– Крепитесь, молодой человек, они все погибли, точных обстоятельств я не знаю, но по нашим сводкам…
Сорокин на секунду утратил слух и не заметил, как побелели его сжавшиеся кулаки.
Ива́нов, не договорив, повернулся к Арцишевскому:
– Антон Генрихович, у нас есть чем помянуть хороших людей?
Рейнгардт взял Сорокина за плечо и легонько подтолкнул к широкой лавке около стены.
– Сядьте, поручик, для вас это плохая весть, но её придется пережить.

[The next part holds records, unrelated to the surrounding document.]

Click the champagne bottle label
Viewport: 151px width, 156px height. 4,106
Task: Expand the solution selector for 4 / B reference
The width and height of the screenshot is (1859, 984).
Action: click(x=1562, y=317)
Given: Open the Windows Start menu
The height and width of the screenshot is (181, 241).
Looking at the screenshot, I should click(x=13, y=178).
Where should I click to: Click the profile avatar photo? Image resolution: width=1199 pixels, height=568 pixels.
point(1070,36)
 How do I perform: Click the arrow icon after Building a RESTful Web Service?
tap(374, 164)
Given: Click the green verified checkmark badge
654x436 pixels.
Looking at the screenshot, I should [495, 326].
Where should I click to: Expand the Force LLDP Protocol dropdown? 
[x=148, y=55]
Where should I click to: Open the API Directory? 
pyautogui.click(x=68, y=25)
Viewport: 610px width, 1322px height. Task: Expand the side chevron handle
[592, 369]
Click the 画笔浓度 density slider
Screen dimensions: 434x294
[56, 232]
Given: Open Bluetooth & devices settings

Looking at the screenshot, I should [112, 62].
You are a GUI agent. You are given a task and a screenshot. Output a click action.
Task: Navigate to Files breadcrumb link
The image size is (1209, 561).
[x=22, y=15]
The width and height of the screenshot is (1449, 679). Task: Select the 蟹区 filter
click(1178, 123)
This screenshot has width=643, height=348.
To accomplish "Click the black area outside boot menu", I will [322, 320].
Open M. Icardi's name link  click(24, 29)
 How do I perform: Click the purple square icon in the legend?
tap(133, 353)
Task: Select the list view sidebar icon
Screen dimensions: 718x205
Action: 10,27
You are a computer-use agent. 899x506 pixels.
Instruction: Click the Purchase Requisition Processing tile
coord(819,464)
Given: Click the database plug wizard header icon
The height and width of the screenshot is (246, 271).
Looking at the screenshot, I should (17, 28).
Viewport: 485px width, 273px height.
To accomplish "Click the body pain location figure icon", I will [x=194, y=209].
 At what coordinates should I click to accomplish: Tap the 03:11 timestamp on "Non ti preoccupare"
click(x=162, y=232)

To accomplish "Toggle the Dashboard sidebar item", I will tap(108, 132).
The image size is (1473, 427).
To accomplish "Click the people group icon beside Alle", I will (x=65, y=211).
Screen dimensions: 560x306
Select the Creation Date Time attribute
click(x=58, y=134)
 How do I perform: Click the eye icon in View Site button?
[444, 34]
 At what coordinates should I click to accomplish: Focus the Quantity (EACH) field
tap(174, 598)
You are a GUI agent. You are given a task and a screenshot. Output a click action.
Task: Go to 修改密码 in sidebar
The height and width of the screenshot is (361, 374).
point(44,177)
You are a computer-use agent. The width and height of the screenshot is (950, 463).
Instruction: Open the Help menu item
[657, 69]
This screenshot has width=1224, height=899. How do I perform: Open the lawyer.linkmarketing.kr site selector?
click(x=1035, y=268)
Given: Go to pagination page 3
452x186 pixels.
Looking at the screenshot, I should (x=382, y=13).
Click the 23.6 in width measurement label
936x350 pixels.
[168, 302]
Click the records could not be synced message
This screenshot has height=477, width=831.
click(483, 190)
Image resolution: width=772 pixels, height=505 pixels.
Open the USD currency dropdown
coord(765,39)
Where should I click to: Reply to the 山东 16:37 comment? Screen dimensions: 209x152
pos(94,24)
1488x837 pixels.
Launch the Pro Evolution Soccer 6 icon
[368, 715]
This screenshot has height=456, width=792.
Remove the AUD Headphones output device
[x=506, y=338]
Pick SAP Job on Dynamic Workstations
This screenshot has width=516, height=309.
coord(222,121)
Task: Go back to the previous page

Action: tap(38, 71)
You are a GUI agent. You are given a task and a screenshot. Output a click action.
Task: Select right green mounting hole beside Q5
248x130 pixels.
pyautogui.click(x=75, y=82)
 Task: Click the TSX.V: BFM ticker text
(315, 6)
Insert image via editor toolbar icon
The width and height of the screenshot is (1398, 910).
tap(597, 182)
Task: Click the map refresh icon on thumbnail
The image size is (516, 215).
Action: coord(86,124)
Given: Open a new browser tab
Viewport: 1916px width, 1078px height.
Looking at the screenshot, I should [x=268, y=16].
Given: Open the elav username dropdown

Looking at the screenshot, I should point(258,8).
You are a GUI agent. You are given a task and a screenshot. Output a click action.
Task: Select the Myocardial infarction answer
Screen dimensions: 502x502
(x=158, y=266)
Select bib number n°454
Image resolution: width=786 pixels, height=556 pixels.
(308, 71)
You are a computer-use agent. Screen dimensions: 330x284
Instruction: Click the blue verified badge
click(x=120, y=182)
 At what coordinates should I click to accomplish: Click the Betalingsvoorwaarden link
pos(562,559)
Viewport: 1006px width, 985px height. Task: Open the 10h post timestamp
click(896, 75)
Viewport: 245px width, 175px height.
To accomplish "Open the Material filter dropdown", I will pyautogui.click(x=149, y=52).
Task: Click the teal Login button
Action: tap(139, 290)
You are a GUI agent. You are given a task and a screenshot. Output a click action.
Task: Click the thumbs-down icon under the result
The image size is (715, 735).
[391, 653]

Михаил Капитонович повёл плечом, освободился, но сел, ноги его держали плохо.
– Кто все? Какие все? – спросил он и поднял голову к Ива́нову.
В этот момент и без того большой Ива́нов показался ему огромным, загородившим собою всю комнату.
Ива́нов стронулся с места, присел рядом с Сорокиным и снял папаху, по его высокому лбу катился пот. Он достал из брюк громадный платок и промокнул им лоснящуюся кожу.
– Снаряд… один… шальной… и именно в их сани. Нашли… нет, не стану… – Он отвернулся от Сорокина. – Какой в этом сейчас прок, даже если это было и не совсем так… ваш брат прожил ещё несколько часов.
Подошёл Рейнгардт, в одной руке у него был стакан с мутноватым самогоном, в другой ломоть хлеба с куском консервированной говядины.
– Выпейте и давайте к делу, у нас у каждого кто-то погиб, кто-то пропал.
Сорокин внутренне встряхнулся.
– Извините, господа.
– Мы понимаем, всё так неожиданно, – промолвил Ива́нов, в его большой ладони стакана не было видно.
– А что же вы, закусить, Всеволод Никанорович? – спросил Рейнгардт.
– Да бог с ней, с закуской. Сейчас выпью и завалюсь спать, всё едино отсюда никакой корреспонденции уже не пошлёшь, да и некуда, – сказал он и махнул рукой.
* * *
На обратном пути Огурцов вёл под уздцы лоснящегося в свете костров гнедого коня. Через каждые три шага на четвёртый он оглядывался на него.
– А не спросили, ваше благородие, зовут-то как нашего Рисинанта?..
Сорокин шёл и слышал, только как под сапогами скрипит снег.
– А? Ваше благородие?
– Что? – Сорокин не расслышал вопроса, но почувствовал вдруг рядом со своим ухом горячее дыхание. – Что? Ты что-то спросил?
– Я про то, как его зовут? Он же тоже тварь божья, должон имя иметь?
– А! Ты извини, Михалыч, я…
– Штой-то вы как-то переменилися, ваше благородие, можа, чего недоброго в штабе понаслушалися, можа, нам ужо и отступать некуды?
– Может, и некуда, – тихо ответил Сорокин.
– Вы, ваше благородие, чую… что-то… да тольки говорить не хотите! – так же тихо промолвил фельдфебель.
– У меня погибли родители и младший брат, – сказал Сорокин и был готов заткнуть уши, чтобы не услышать причитаний фельдфебеля, которые должны были неминуемо начаться, но Огурцов только крякнул.